L’attentato che c’è stato a Parigi è stato più di un semplice "campanello d’allarme". In quel fatto gravissimo, oltre a morti e feriti, c’è stato anche il chiaro segnale di una guerra in corso. L’Isis (o Daesh) ci ha dichiarato guerra. Quel fatto di Parigi ci dimostra che l’Isis è presente ovunque e che noi non riusciamo ad identificarlo, anche a causa della "taqqyia", una tecnica con cui i fondamentalisti islamici dissimulano le loro vere idee ed il loro vero pensiero.

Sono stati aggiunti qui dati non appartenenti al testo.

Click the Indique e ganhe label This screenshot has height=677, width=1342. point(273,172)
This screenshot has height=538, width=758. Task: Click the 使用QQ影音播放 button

Noi abbiamo sottovalutato il problema e "in nome dell’accoglienza" siamo anche arretrati, togliendo i simboli della nostra cultura e dei nostri valori, a cominciare dai simboli della tradizione giudaico-cristiana. Noi dobbiamo imparare a vivere dagli Israeliani. Quello che è accaduto a Parigi, in Israele è (praticamente) la normalità. In Israele c’è una minaccia costante da parte dei fanatici di Hamas, dell’Autorità Nazionale Palestinese, dell’Isis e degli sciiti filo-iraniani. Israele è costretto ogni giorno a difendersi. Gli Israeliani rischiano la vita ogni giorno. Anche noi dobbiamo essere consci di ciò, quando andiamo al lavoro, portiamo i nostri figliuoli a scuola, andiamo in un pubblico ufficio, andiamo al supermercato o andiamo in sinagoga di sabato o in chiesa per presenziare alla messa. Vogliamo capire che ci è stata dichiarata una guerra?

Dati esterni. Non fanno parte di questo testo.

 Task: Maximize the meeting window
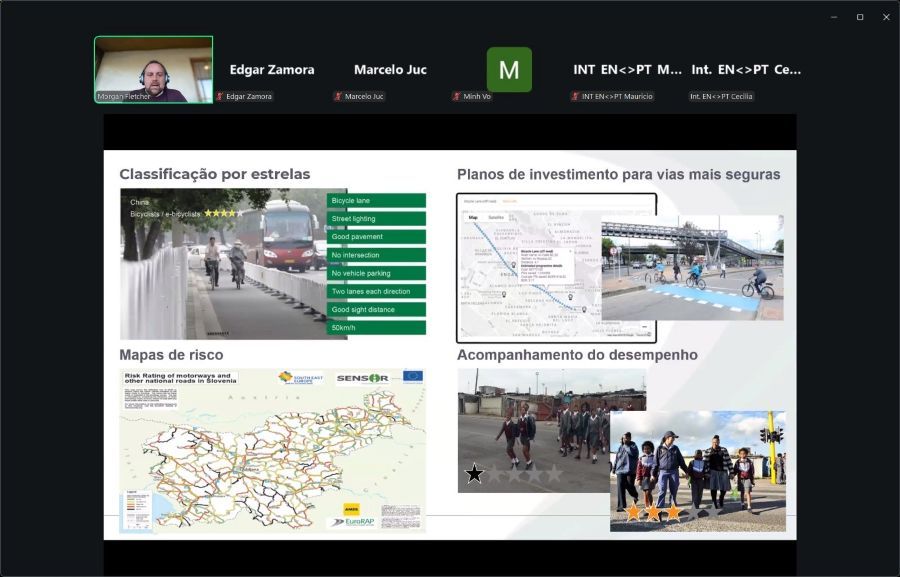859,17
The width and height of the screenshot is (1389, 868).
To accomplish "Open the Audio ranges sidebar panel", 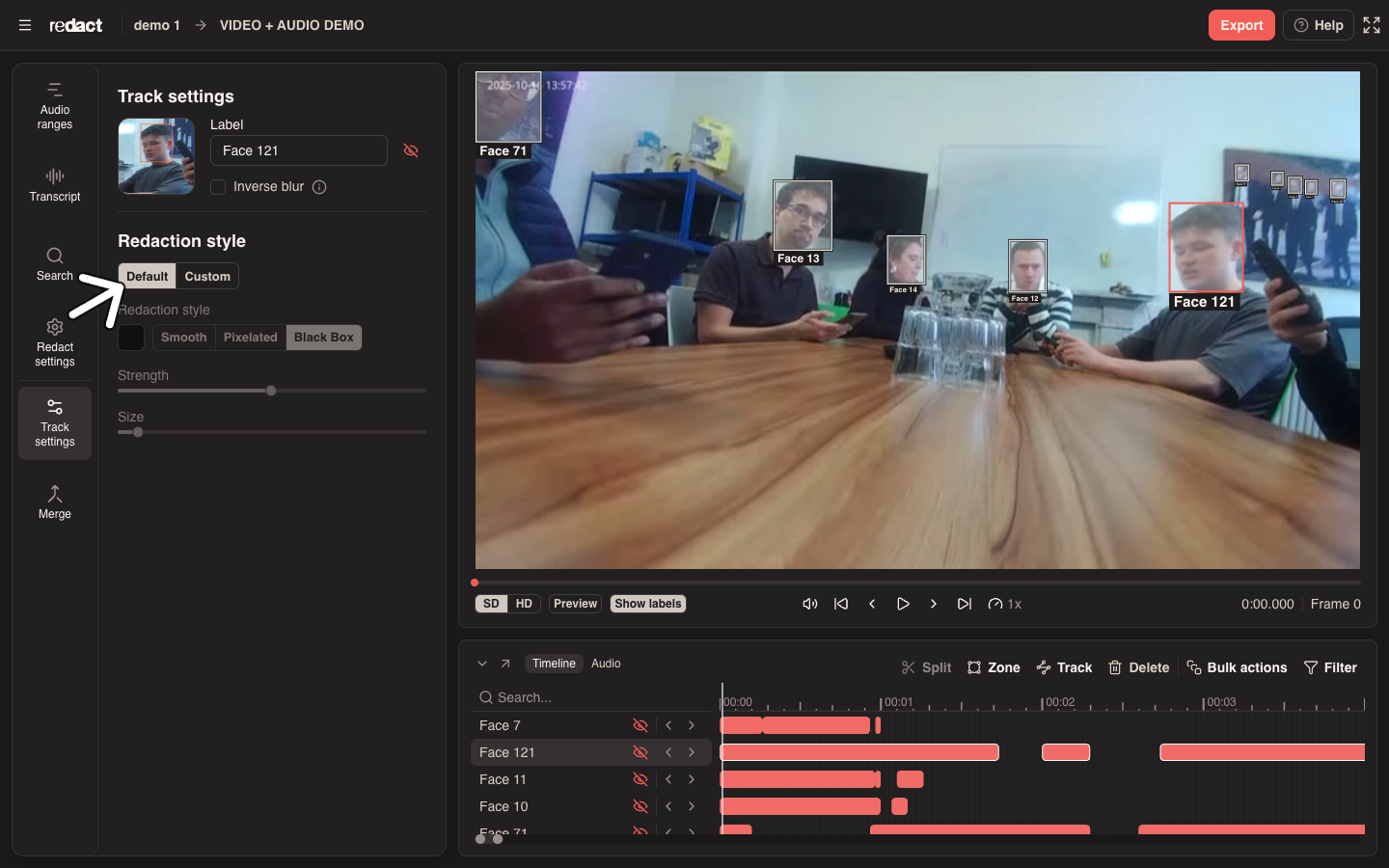I will (55, 106).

Dobbiamo smetterla con l’idea del "politicamente corretto" e riconoscere che con una certa comunità (o almeno con una parte di essa) noi abbiamo un grosso problema. Papa Benedetto XVI e Oriana Fallaci ci avevano visto giusto.

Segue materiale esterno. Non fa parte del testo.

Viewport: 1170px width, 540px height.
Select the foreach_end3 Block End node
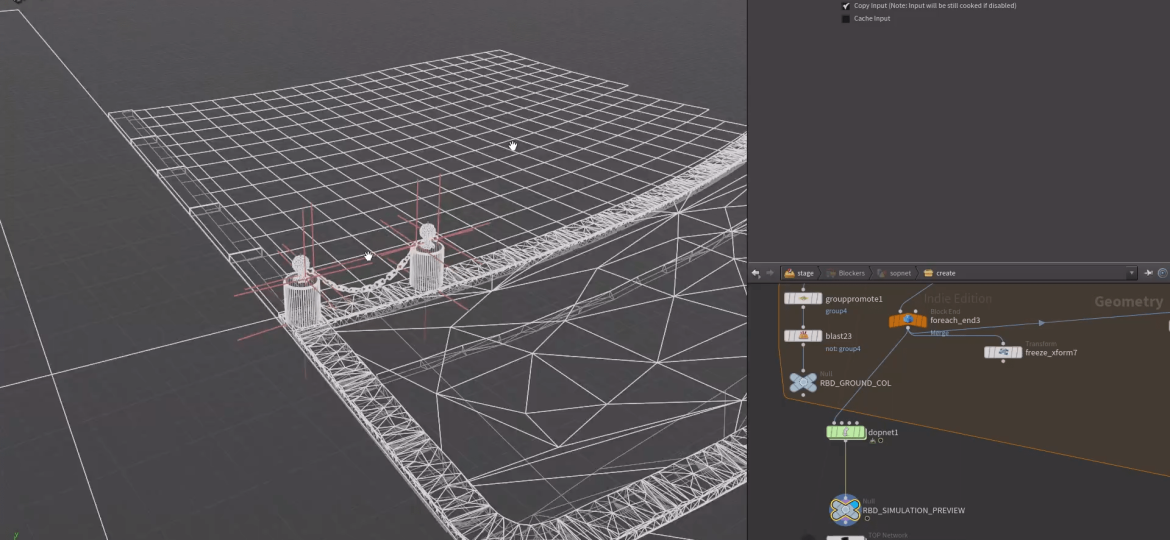point(907,320)
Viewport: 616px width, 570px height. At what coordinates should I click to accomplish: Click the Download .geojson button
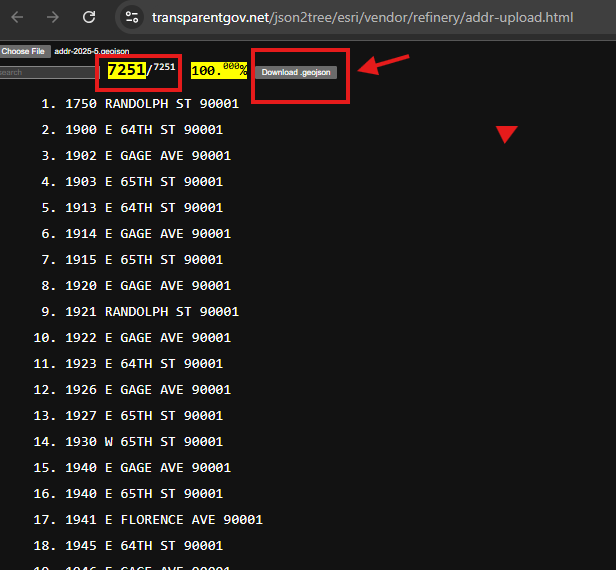click(x=296, y=72)
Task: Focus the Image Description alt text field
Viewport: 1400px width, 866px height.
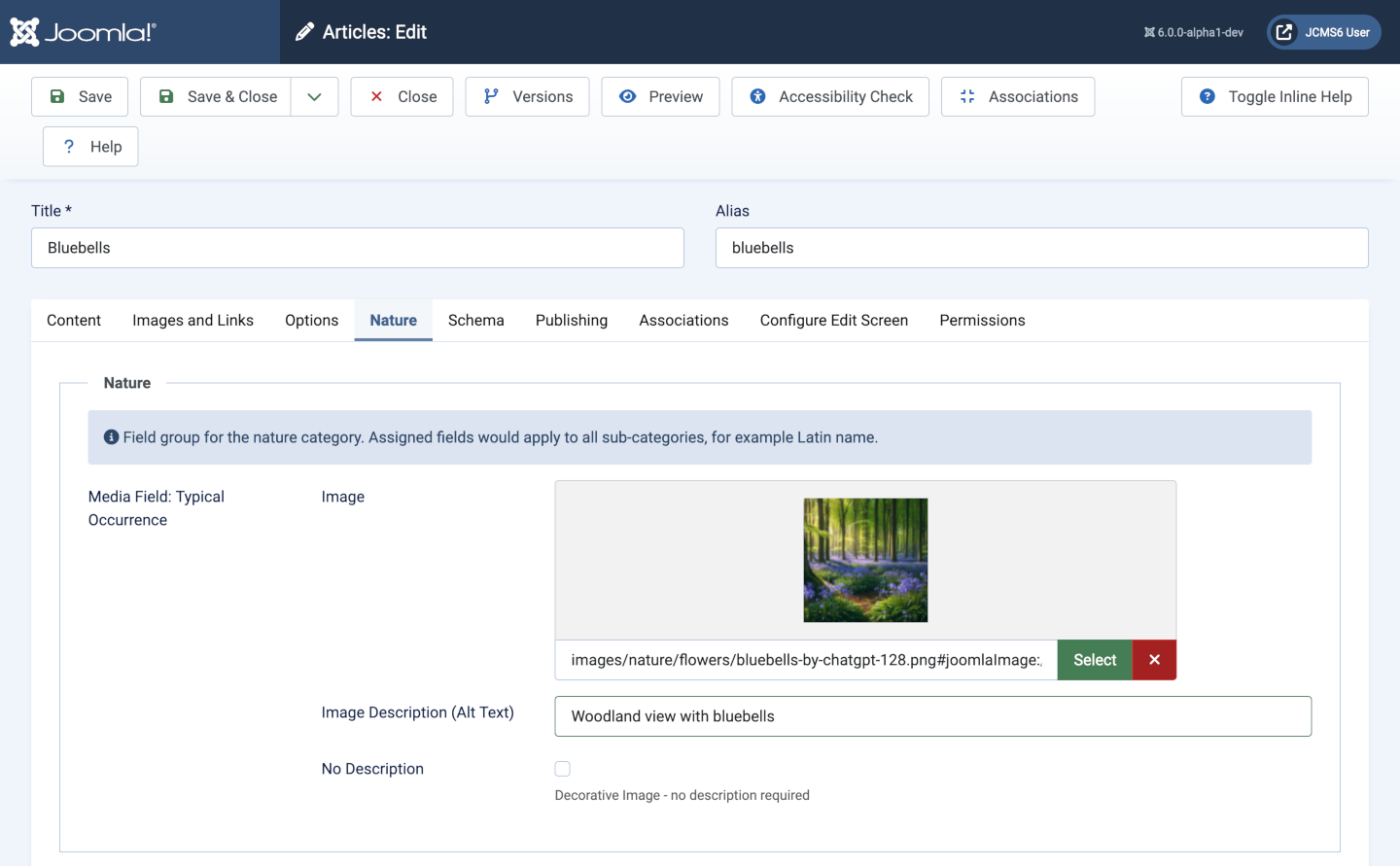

Ricordo che gli autori dell’attentato a Parigi sono stati dei cittadini francesi. Questo ci fa desumere che quel modello di integrazione che vige in Francia si è mostrato fallimentare. Lo dico fuori dai denti e senza peli sula lingua: la Francia ha tolto i simboli della sua cultura ma non è stata in grado di integrare molti musulmani.